* JOB 1:
In the provided text on the costs of climate change, how do scientists project the costs of global warming will turn out?

* PROVIDED TEXT:
___
Costs of Climate Change in Perspective

This is a draft proposal in which to frame our thinking about the climatic impacts of global warming, without getting lost in trivial details, or questioning motives. This builds upon my replication of the thesis of the Stern Review in a graphical form, although in a slightly modified format.

The continual rise in greenhouse gases due to human emissions is predicted to cause a substantial rise in average global temperatures. This in turn is predicted to lead severe disruption of the global climate. Scientists project that the costs (both to humankind and other life forms) will be nothing short of globally catastrophic.

That is

CGW= f {K}                 (1)

The costs of global warming, CGW are a function of the change in the global average surface temperatures K. This is not a linear function, but of increasing costs per unit of temperature rise. That is

CGW= f {Kx} where x>1            (2)
___
* JOB 2:
In the records, take the lines starting at "Screen dimensions: 800x368" and ending at "tap(35, 35)" and write them out again with "icon" switched to "symbol", leaving out the pictures.

* Stored items:
___
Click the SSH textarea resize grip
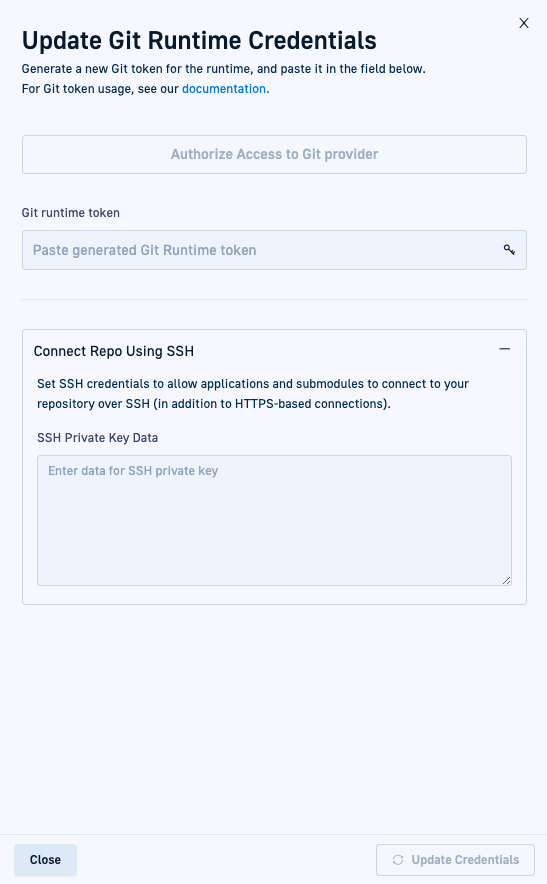Screen dimensions: 547x884 (x=506, y=580)
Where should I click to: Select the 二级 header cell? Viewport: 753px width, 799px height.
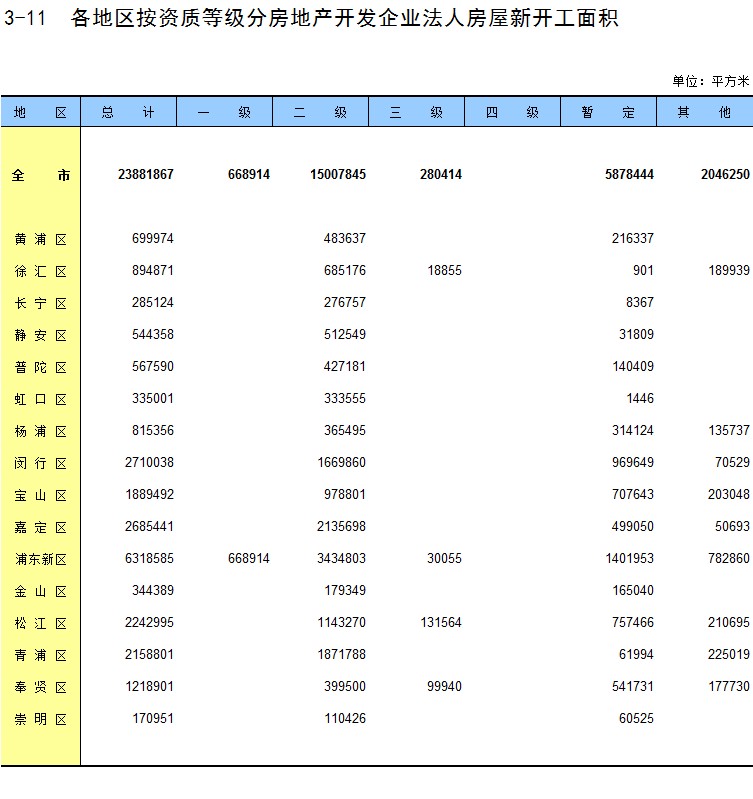point(320,112)
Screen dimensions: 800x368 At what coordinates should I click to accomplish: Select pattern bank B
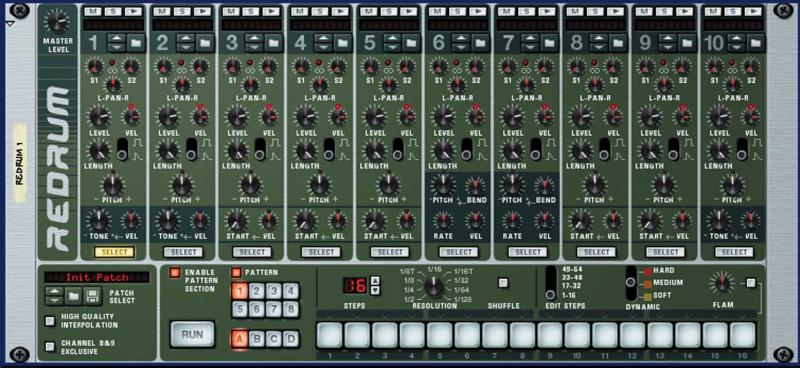click(257, 339)
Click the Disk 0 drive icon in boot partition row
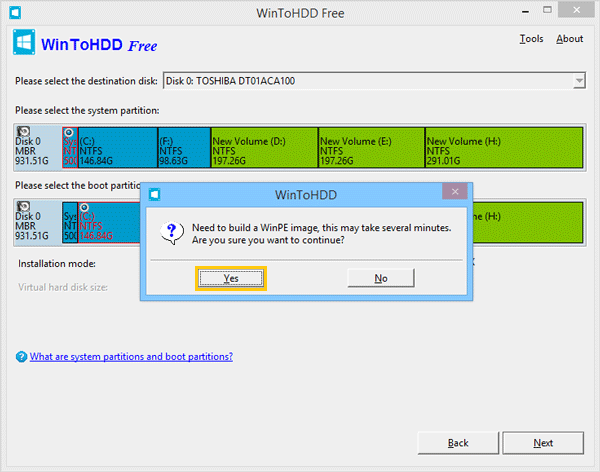This screenshot has height=472, width=600. pos(24,207)
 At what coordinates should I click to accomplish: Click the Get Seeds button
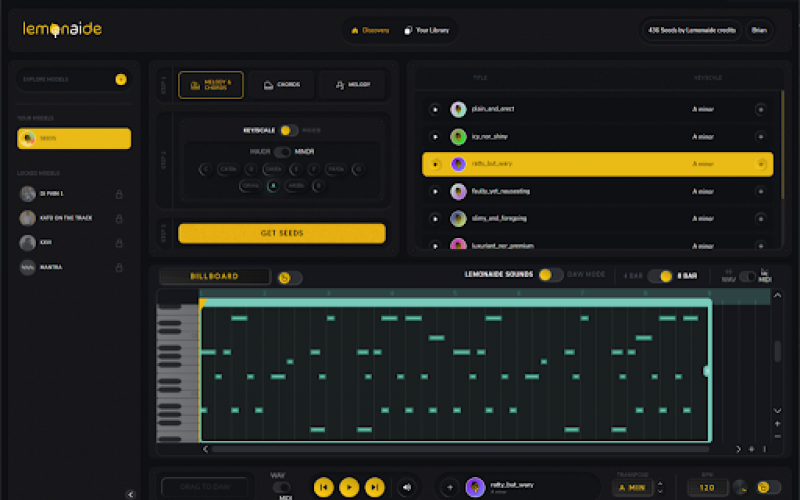click(x=281, y=233)
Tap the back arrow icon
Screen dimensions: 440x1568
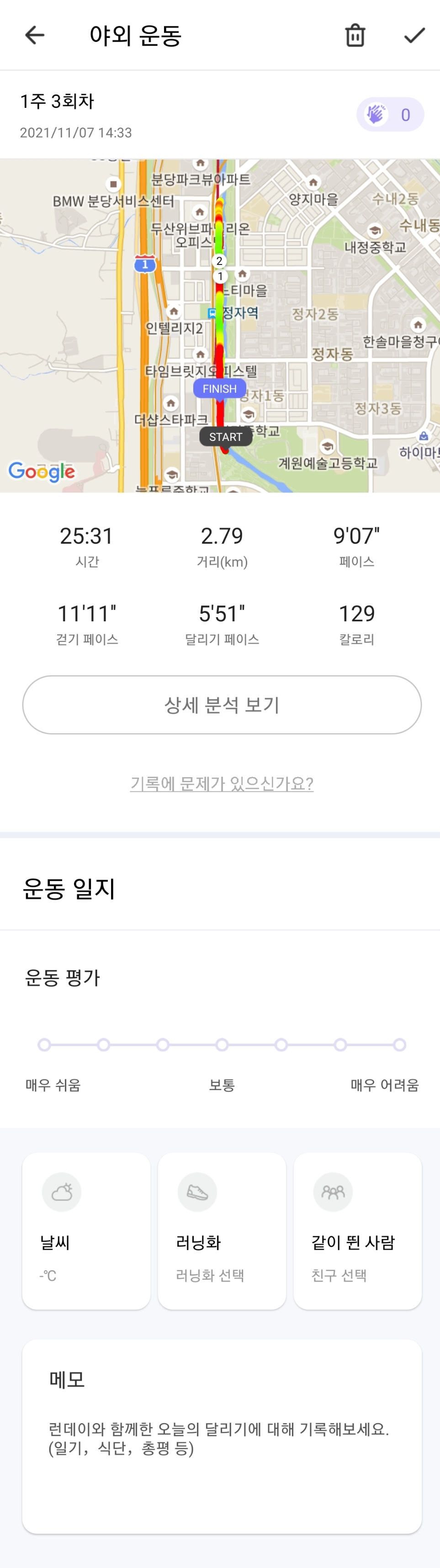tap(35, 35)
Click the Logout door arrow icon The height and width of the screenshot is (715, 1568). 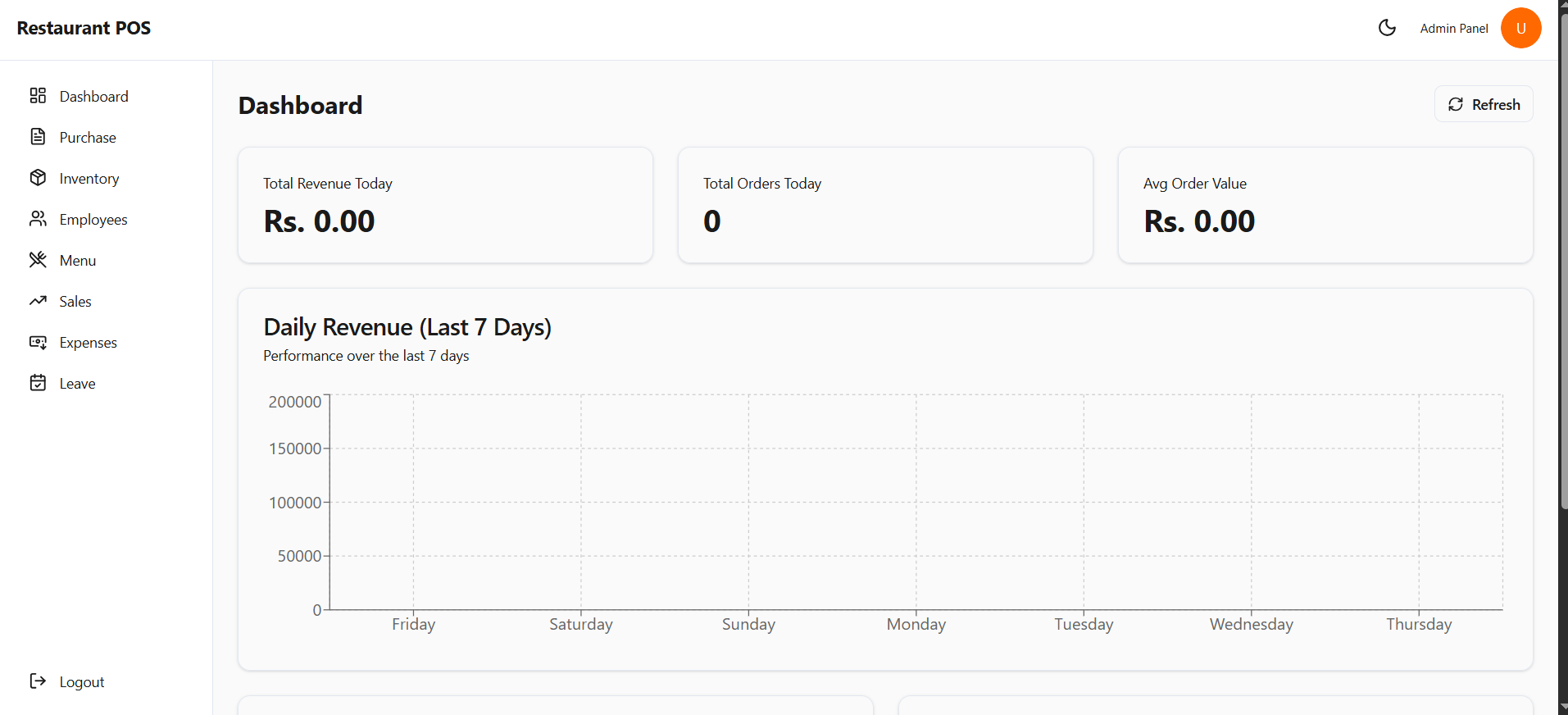tap(38, 681)
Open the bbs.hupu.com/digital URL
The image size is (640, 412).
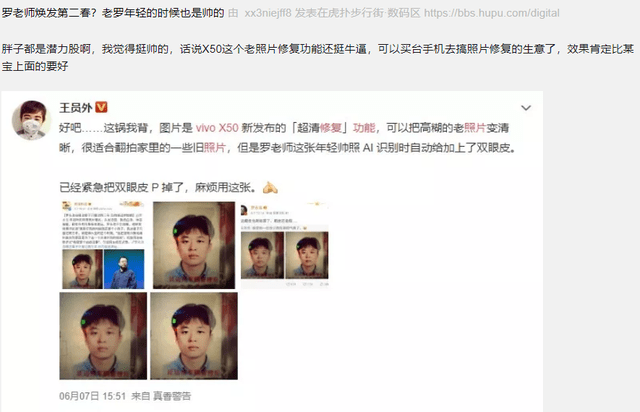coord(491,13)
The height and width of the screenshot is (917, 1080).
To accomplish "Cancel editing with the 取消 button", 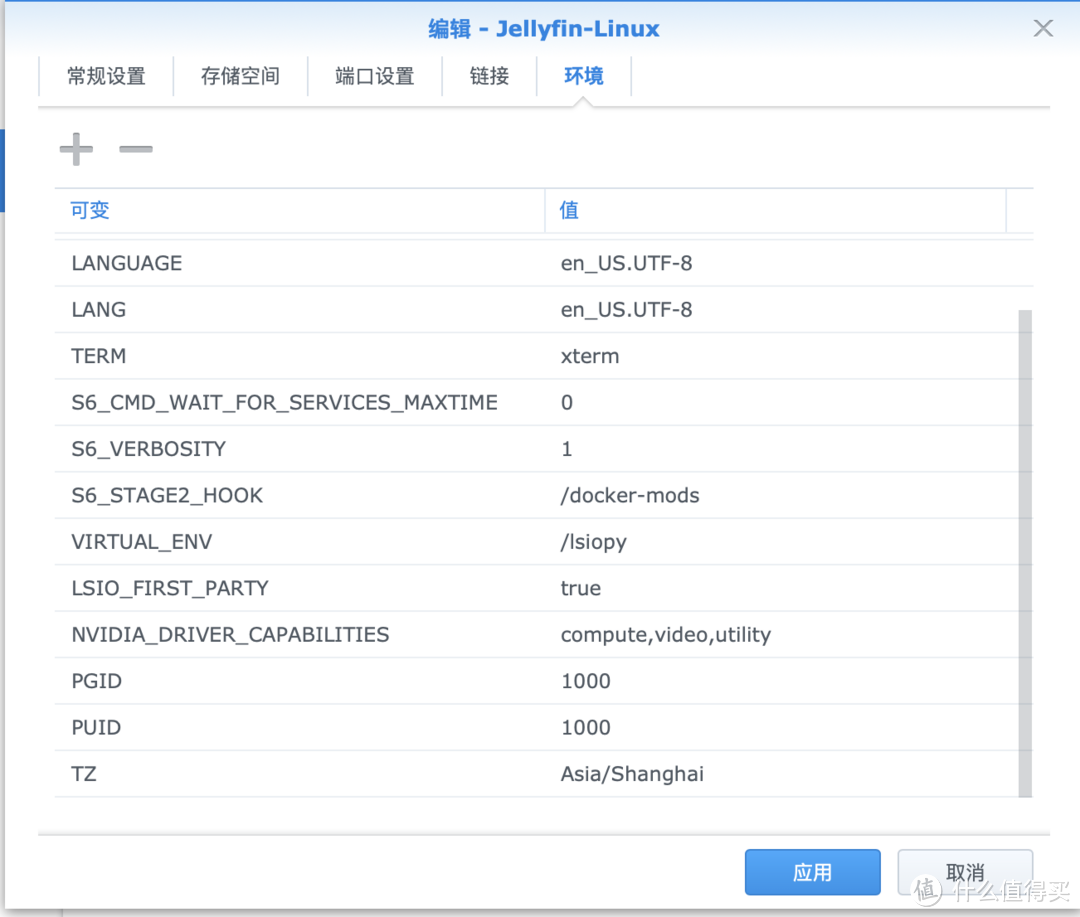I will (x=964, y=871).
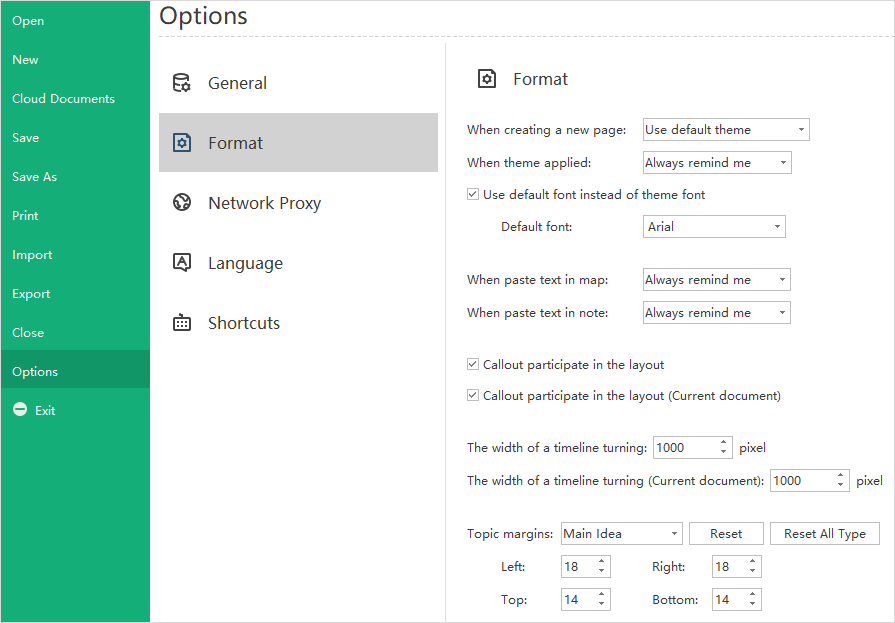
___
* COMPLETE RESPONSE 1:
Scientists project that the costs will be nothing short of globally catastrophic.

* COMPLETE RESPONSE 2:
Screen dimensions: 800x368 At what coordinates should I click to accomplish: Select pattern bank B
click(257, 339)
Click the Disk 0 drive symbol in boot partition row
This screenshot has height=472, width=600. pos(24,207)
 At what coordinates should I click to accomplish: Click the Get Seeds button
click(x=281, y=233)
Tap the back arrow symbol
Screen dimensions: 440x1568
tap(35, 35)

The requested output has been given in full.